Source:By the Rev. G. Lee CSSP ( A Pulpit Commentary on Catholic Teaching: The liturgy of the ecclesiastical year, 1910)
The Titles of a Catholic Priest.
1. He is a king, reigning not over unwilling subjects, but over the hearts and affections of his people.
2. He is a shepherd, because he leads his flock into the delicious pastures of the sacraments, and shelters them from the wolves that lie in wait for their souls.
3. He is a father, because he breaks the bread of life to his spiritual children whom he has begotten in Jesus through the Gospel.
4. He is a judge whose office it is to pass sentence of pardon on self-accusing sinners.
5. He is a physician because he heals their souls from the loathsome distempers of sin.
Cardinal James Gibbons.
Source: Our Church, Her Children and Institutions, 1908
"Go Teach," Teach what?
“Go teach,” said Christ to His Apostles. Teach what? Not the opinions of Peter, James or John, not the sayings of Matthew, Philip or Bartholomew, not this or that system of belief, or these or those deductions of human reason; but “the things that I have commanded you.” And the command laid upon the twelve Apostles is still honored and obeyed by the priest in the Church of God.

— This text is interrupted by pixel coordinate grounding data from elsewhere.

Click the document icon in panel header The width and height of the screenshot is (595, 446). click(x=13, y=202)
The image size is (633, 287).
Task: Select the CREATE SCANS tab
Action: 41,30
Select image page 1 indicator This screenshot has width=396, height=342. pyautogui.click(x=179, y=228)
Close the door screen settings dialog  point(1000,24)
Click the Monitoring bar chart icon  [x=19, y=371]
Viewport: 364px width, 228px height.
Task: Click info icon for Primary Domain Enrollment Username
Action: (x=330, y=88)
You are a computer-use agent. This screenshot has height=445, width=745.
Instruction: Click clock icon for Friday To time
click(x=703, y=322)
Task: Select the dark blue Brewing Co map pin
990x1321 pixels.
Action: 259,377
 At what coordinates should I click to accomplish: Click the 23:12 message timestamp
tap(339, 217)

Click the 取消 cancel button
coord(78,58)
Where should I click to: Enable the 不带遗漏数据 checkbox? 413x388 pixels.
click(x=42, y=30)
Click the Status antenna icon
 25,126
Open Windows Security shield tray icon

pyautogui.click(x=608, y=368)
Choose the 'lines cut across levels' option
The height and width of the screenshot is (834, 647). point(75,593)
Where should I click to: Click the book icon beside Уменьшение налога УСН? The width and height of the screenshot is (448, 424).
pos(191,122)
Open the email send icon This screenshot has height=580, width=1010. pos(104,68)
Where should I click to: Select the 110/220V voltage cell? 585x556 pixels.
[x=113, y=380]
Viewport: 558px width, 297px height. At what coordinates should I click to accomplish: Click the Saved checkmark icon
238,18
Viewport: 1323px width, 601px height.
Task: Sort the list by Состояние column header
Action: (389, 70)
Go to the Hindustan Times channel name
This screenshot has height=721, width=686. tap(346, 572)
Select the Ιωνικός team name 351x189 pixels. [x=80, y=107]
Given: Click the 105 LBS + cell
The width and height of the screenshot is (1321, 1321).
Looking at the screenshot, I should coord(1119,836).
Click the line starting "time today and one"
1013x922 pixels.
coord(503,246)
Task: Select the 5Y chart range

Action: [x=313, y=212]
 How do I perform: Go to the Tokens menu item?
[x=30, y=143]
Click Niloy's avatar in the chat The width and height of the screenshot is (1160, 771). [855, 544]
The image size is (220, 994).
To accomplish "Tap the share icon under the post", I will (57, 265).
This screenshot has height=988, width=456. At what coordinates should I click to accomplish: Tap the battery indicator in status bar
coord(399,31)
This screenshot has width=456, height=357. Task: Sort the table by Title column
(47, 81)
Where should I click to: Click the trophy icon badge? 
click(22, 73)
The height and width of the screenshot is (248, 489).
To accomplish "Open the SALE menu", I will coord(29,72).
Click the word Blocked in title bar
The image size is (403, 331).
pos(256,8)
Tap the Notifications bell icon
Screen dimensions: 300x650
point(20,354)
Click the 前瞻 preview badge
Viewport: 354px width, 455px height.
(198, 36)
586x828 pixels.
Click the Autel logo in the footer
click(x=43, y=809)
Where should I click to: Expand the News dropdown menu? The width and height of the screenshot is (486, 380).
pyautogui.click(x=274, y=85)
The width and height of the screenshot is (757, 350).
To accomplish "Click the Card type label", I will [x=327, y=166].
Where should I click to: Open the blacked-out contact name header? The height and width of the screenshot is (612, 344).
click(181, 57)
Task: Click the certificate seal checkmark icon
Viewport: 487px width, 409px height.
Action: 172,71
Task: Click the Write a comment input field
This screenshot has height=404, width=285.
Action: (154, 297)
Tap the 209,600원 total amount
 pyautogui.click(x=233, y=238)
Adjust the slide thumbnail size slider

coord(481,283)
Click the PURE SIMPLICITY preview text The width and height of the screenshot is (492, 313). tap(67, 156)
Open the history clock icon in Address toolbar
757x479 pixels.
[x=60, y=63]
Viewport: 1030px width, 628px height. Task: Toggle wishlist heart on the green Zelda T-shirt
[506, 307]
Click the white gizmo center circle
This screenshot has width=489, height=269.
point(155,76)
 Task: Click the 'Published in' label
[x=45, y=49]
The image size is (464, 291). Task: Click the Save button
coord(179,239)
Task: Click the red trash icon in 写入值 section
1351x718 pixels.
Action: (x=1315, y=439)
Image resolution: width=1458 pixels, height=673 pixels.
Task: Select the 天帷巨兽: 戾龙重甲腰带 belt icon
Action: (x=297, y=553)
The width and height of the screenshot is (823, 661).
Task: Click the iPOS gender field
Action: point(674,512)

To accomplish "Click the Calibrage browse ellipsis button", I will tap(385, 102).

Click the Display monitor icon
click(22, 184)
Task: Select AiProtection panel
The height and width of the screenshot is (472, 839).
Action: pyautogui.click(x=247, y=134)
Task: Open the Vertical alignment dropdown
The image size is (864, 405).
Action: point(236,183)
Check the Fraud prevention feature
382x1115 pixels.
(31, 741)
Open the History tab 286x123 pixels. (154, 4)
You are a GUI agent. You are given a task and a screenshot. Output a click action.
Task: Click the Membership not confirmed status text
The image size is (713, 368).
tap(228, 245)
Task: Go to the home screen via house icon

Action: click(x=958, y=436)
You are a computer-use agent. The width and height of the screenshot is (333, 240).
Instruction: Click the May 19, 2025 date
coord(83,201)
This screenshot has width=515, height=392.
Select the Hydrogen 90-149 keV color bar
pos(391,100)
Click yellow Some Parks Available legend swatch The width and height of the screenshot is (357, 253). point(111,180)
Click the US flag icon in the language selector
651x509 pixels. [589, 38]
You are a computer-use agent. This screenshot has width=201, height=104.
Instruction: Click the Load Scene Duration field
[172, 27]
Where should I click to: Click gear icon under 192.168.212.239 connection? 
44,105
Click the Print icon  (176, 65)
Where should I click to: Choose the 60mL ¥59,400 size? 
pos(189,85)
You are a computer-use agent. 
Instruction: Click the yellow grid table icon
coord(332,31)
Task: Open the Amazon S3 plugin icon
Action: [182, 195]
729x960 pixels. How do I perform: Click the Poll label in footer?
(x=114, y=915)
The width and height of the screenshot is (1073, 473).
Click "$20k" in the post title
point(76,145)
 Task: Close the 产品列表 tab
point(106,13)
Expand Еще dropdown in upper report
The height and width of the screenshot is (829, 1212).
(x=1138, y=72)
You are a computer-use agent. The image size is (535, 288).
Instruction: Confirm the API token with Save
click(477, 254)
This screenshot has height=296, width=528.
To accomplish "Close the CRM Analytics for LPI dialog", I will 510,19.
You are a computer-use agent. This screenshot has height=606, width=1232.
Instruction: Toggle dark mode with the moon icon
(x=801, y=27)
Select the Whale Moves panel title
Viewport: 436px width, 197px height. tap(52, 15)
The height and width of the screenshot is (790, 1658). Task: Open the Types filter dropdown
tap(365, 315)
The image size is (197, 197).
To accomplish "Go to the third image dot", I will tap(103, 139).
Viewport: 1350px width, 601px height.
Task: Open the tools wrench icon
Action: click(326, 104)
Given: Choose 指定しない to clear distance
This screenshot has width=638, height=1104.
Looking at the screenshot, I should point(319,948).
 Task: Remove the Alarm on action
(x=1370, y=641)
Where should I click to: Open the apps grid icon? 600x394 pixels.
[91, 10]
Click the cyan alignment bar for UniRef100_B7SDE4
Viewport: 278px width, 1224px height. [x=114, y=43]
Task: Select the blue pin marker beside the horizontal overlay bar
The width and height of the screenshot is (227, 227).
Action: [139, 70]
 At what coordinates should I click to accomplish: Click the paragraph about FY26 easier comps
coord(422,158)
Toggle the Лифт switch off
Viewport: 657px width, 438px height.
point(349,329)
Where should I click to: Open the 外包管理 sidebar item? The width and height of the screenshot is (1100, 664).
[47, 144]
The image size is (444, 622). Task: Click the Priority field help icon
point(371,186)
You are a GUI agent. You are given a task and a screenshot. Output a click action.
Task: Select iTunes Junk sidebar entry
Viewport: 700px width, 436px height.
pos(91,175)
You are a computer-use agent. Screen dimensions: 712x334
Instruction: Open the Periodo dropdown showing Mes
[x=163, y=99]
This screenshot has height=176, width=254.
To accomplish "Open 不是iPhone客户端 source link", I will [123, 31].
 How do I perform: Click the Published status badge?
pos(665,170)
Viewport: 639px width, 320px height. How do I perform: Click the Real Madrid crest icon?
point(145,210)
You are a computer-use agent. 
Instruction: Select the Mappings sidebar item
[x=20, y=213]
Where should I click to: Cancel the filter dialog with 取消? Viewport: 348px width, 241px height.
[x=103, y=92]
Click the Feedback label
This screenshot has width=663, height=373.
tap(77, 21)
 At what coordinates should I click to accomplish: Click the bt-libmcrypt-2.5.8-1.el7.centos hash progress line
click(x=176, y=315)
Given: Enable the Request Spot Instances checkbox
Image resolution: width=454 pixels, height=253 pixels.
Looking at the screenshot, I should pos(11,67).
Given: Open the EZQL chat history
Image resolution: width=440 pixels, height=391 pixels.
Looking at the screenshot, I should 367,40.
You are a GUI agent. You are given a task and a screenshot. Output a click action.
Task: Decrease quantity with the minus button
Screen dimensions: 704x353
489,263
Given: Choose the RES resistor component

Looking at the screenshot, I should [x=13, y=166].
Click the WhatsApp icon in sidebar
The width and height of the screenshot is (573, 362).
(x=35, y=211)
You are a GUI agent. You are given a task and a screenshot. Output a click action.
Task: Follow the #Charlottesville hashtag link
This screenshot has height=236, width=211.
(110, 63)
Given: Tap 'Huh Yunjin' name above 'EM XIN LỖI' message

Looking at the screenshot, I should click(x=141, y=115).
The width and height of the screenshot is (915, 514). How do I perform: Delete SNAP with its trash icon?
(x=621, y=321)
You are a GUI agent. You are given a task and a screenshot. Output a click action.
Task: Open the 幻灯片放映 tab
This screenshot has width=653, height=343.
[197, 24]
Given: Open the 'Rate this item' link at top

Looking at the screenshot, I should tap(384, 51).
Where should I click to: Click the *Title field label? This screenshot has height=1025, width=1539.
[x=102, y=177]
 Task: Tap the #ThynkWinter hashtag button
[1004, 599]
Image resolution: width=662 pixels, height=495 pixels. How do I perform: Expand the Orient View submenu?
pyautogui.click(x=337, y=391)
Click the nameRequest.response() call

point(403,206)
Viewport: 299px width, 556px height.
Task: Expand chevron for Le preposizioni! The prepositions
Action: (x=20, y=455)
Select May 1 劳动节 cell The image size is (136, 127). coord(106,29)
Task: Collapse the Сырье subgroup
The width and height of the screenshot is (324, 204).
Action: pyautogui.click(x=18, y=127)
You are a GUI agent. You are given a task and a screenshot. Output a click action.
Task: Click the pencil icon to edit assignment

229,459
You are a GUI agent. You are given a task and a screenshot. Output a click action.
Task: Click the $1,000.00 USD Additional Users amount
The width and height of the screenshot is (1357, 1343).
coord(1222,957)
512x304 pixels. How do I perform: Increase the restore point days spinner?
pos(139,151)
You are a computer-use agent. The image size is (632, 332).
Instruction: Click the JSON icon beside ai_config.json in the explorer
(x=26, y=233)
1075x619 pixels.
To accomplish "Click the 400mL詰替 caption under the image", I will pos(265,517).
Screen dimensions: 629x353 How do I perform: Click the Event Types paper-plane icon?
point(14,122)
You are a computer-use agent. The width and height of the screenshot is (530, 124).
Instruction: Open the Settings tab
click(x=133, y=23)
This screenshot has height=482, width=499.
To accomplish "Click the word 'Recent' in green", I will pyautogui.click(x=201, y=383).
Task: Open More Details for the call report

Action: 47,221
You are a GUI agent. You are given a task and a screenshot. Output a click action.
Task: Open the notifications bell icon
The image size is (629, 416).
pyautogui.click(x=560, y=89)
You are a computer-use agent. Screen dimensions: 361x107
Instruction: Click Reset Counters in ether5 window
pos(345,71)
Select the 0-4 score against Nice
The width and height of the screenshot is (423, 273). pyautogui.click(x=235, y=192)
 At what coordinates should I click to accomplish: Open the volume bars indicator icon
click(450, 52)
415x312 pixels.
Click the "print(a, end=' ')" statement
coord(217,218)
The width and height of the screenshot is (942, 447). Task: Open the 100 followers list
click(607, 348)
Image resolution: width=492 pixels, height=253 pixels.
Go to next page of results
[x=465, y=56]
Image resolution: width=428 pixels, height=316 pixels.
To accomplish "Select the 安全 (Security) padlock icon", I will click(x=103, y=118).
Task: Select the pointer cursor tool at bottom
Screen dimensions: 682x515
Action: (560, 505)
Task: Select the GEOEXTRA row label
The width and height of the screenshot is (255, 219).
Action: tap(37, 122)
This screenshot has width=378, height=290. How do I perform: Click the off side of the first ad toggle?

The priest, then, teaches, not in his own name, nor does he propose a doctrine thought out in deep study, but, “God exhorting through him” on account of his unity with the chair of Peter, he but echoes the divine voice, heard throughout Judea in the dawn of Christianity. The priest speaks and the world listens, not because of his words of deep reasoning, nor on account of his faultless diction, nor because of his fervent eloquence, but because he speaks as one having authority, the authority given by Jesus to His Apostles, and by them transmitted to him.
Source: The Priesthood by Rev. M.S. Smith (The Homelitic Monthly and Pastoral Review, Trinity Sunday, May 1922)
Special thanks to Robert Olson
The Catholic Priest
IT is quite generally believed that of all the mortals who journey through life’s weary pilgrimage, the Catholic priest is the most fortunate. For the priest, who is true to his exalted vocation, lives of the life of grace, has God as his portion in time and eternity, may well be envied. It is not, however, to the spiritual blessings enjoyed by the true priest men refer when calling him fortunate. “What a fine time the priest has,” says one, “plenty to eat and nothing to do.” Such is the popular view of priestly life. The real priest is a very different sort of man. The guide and ruler of his flock, his every word and act is closely observed. His most heroic acts of self-sacrifice and virtue pass unnoticed, his slightest imperfection is magnified and trumpeted abroad. Though he labors for years with the most disinterested zeal for the good of religion, depriving himself of the pittance to which he is entitled for his own support that the poor may be provided for and the faith preserved among the youth; though for long years he makes of himself a very martyr for the benefit of his people, if but one error of judgment be found in his life’s work, all the good effected is forgotten and his one mistake alone held in lasting remembrance. The approbation of men not being the object of the priest’s life, the world’s verdict matters little to him so long as he is conscious of having done his duty; nevertheless, men should endeavor to be just to one another, even in trivial matters.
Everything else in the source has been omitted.